### [AIM OF THE TASK]
Quote verbatim every line in the rows below, starting with the line that contains "The height and width of the screenshot is (730, 1024)." and ending with the last line of the rows.

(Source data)
◆ ◆ ◆ ◆
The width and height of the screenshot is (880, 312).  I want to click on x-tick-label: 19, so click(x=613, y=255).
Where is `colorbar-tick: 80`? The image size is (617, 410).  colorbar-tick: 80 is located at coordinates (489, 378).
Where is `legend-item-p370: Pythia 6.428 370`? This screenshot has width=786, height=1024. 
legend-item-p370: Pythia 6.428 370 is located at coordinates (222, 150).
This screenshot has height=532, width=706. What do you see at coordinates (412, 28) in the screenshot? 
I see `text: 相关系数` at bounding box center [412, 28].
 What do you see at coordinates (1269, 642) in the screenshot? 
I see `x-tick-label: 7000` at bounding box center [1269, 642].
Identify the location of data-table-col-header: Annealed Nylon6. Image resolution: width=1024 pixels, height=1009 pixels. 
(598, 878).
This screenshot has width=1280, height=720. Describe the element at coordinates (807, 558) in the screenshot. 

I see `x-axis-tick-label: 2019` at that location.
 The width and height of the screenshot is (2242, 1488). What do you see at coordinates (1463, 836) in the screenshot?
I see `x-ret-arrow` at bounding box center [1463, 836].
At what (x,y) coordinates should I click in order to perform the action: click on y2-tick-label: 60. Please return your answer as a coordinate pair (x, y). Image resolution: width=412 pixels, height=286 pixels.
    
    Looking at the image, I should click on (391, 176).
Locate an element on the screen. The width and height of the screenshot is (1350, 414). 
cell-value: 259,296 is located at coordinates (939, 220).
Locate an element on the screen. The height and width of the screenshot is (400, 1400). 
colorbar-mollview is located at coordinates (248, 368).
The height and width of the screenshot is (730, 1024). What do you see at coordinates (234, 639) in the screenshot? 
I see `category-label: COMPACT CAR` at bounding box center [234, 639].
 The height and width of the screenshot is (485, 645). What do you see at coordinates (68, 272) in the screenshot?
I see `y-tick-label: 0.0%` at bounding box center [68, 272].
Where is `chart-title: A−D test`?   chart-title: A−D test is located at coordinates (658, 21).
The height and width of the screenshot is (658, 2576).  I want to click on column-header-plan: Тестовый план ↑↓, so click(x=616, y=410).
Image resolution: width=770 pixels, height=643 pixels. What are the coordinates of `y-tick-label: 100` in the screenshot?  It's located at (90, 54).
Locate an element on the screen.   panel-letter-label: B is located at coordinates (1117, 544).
◆ ◆ ◆ ◆
### [RESULT]
The height and width of the screenshot is (730, 1024). What do you see at coordinates (234, 639) in the screenshot? 
I see `category-label: COMPACT CAR` at bounding box center [234, 639].
 The height and width of the screenshot is (485, 645). What do you see at coordinates (68, 272) in the screenshot?
I see `y-tick-label: 0.0%` at bounding box center [68, 272].
Where is `chart-title: A−D test`?   chart-title: A−D test is located at coordinates (658, 21).
The height and width of the screenshot is (658, 2576).  I want to click on column-header-plan: Тестовый план ↑↓, so click(x=616, y=410).
Image resolution: width=770 pixels, height=643 pixels. What are the coordinates of `y-tick-label: 100` in the screenshot?  It's located at (90, 54).
Locate an element on the screen.   panel-letter-label: B is located at coordinates (1117, 544).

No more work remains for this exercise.